Маркс также ясно видел связь между любовью человека к себе и любовью к другим. В этом отношении его позиция совершенно та же, что у Гёте, который сказал: «Человек знает себя лишь в той мере, в какой знает мир. Он знает мир только внутри себя и осознает себя внутри мира. Каждый новый истинно осознанный объект открывает внутри нас новый орган». Из этой концепции динамической связи и вытекает для Маркса положение, что «состоявшийся человек есть тот, кто нуждается в комплексе человеческих жизненных проявлений», и его самореализация есть внутренняя необходимость, потребность. Следовательно, нужда в другом человеке воспринимается как ощущение потребности в величайшем богатстве.
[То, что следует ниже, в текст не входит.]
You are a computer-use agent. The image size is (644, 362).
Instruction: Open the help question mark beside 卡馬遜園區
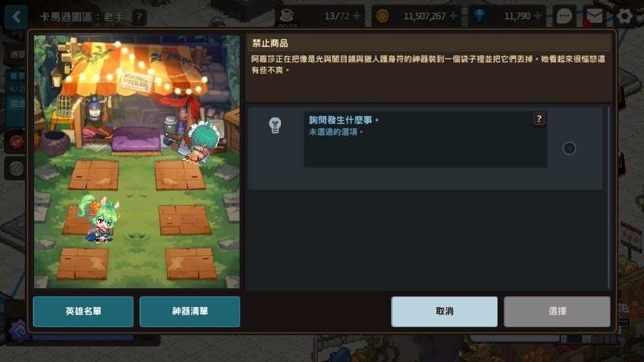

Является ли этот связанный с миром человек, активно стремящийся к проявлению своих способностей, рабочим или буржуа XIX века? Если ответом будет «нет» – а так оно и есть, – то в чем ценность марксовой модели человеческой природы для понимания человека? Не идет ли речь о человеке «золотого века» или живущем в мессианской модели будущего? Ответ достаточно сложен, и он ведет прямо к важнейшей и наиболее проработанной части психологической системы Маркса. Противоположностью концепции душевного нездоровья, каковое может быть условно определено как нездоровье более тяжкое, чем болезнь обыкновенного человека, а с другой точки зрения – как болезнь, не препятствующая человеку трудиться и производить потомство, Маркс назвал патологию нормы, уродство нормального (статистически) человека, потерю себя, потерю человеческой сущности. Таким образом, он говорит о возможности для человека «потеряться» в стремлении достичь некую цель, если отношение человека к цели не есть та активная связь, которая часто называется у Маркса «присвоением». Он говорит о человеке, становящемся «душевно и физически обесчеловеченным», или об «изуродованном» рабочем, «примитивном фрагменте человека» в отличие от «полностью развитой личности». Если человек, утверждает Маркс, не связывает себя активно с другими людьми и с природой, он теряет себя, его влечения теряют свои человеческие качества и принимают качества животного. Можно продолжить: поскольку он не есть животное, он является больным, неполным, уродливым человеческим существом. Это, несомненно, революционный терапевтический элемент марксовой динамической психологии. Потенциально человек не только способен к соотнесению себя с миром, но это ему необходимо, чтобы быть человеком и излечиться, он нуждается в восстановлении своего потенциала здоровья и в отказе от патологической формы человеческой деятельности.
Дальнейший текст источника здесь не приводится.